Hypothesis Testing Problems in an Unbalanced Longitudinal Ophthalmology Study
Communications in Statistics: Theory and Methods
Interaction; missing data; Nonparametric bootstrap test; Repeated measures; U Statistic
The analysis of clustered data in a longitudinal ophthalmology study is complicated by correlations between repeatedly measured visual outcomes of paired eyes in a participant and missing observations due to the loss of follow-up. In the present article we consider hypothesis testing problems in an ophthalmology study, where eligible eyes are randomized to two treatments (when two eyes of a participant are eligible, the paired eyes are assigned to different treatments), and vision function outcomes are repeatedly measured over time. A large sample-based nonparametric test statistic and a nonparametric Bootstrap test analog are proposed for testing an interaction effect of two factors and testing an effect of a eye-specific factor within a level of the other person-specific factor on visual function outcomes. Both test statistics allow for missing observations, correlations between repeatedly measured outcomes on individual eyes, and correlations between repeatedly measured outcomes on both eyes of each participant.
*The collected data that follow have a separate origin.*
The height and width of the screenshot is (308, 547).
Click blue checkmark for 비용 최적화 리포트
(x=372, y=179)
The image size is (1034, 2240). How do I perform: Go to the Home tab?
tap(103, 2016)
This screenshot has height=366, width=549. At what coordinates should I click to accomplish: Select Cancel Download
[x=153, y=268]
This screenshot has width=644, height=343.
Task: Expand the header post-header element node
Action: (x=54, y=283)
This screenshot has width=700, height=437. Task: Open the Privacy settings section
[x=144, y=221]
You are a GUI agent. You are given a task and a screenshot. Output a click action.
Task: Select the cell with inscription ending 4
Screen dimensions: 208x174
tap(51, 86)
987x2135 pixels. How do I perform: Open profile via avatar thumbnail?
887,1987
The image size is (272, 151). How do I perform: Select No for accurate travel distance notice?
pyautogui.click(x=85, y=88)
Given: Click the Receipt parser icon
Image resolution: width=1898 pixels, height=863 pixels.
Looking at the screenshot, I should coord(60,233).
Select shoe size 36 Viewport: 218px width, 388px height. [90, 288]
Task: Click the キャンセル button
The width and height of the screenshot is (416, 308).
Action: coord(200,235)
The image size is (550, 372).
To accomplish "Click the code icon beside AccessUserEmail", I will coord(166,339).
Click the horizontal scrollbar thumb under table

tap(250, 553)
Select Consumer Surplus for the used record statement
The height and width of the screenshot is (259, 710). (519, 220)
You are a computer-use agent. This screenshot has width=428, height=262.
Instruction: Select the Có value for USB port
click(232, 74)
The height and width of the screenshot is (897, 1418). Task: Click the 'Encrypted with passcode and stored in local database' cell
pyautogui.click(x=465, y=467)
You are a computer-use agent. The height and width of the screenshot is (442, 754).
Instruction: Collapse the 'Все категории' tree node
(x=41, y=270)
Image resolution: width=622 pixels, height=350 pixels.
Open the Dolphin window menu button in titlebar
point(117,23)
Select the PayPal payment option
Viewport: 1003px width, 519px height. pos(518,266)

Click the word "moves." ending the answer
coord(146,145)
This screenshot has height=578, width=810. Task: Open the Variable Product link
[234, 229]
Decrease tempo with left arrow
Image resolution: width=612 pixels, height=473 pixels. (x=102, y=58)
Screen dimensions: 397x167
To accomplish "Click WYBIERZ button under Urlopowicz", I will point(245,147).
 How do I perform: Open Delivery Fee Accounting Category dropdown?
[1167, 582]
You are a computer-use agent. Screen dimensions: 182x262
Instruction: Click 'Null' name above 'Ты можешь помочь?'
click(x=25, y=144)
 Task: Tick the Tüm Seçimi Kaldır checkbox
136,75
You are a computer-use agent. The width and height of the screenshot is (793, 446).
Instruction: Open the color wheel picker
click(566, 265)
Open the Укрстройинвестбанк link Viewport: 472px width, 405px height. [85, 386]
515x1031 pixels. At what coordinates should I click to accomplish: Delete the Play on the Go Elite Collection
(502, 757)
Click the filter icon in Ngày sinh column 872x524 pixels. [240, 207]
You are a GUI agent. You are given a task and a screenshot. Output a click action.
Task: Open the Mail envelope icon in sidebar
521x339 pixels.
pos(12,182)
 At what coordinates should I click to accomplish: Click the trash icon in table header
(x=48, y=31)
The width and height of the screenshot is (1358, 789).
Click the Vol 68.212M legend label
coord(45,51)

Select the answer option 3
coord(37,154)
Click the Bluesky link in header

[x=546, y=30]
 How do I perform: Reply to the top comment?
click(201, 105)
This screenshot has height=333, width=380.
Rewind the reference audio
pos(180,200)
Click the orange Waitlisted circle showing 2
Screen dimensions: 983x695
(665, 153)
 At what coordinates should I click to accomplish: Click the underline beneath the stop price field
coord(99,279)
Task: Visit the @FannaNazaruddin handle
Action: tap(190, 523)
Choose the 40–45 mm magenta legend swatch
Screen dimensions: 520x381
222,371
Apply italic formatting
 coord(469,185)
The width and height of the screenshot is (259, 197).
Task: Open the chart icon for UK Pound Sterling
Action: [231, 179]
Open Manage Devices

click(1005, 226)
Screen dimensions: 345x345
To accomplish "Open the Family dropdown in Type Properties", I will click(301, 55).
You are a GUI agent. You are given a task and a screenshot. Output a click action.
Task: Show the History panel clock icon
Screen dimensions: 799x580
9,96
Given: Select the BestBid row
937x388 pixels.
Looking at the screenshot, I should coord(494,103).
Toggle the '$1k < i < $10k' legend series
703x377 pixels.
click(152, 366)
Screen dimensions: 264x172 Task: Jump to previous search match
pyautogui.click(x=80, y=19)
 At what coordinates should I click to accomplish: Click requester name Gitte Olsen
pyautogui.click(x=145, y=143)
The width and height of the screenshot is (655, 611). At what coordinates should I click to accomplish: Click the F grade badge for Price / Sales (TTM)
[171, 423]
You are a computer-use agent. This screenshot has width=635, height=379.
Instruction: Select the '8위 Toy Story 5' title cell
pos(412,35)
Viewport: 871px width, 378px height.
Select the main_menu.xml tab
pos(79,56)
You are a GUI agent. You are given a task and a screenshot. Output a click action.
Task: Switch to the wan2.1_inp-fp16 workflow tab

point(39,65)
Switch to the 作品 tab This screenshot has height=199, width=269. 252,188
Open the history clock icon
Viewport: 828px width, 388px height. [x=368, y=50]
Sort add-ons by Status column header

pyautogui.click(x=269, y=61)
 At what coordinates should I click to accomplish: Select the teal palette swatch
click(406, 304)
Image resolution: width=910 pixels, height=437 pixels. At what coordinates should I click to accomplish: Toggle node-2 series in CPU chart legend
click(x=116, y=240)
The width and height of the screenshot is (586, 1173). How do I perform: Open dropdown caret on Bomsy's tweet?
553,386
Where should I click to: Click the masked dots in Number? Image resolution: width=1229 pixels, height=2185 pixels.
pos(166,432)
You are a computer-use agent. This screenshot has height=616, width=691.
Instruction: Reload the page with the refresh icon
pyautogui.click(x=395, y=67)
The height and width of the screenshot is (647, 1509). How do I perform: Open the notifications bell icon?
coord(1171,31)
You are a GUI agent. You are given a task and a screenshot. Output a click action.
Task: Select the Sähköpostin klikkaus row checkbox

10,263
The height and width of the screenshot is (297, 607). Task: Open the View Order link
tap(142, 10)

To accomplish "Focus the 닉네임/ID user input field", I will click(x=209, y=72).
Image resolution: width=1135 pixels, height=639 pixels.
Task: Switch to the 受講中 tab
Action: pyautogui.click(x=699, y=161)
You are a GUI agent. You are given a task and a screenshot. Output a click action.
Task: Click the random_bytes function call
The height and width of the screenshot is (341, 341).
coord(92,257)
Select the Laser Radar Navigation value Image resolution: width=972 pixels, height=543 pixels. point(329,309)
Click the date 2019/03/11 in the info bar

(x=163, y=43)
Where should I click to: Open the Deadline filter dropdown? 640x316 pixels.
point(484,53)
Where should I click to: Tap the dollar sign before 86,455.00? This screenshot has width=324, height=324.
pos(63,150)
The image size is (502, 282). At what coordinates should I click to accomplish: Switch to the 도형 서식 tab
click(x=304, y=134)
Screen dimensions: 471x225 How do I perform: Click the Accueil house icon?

A simulation study shows that these proposed test statistics maintain nominal significance levels approximately and comparable powers to each other, as well as higher powers than the naive test statistic ignoring correlations between repeated bilateral measurements of both eyes in the same person. For illustration, we apply the proposed test statistics to the changes of visual field defect score in the Advanced Glaucoma Intervention Study.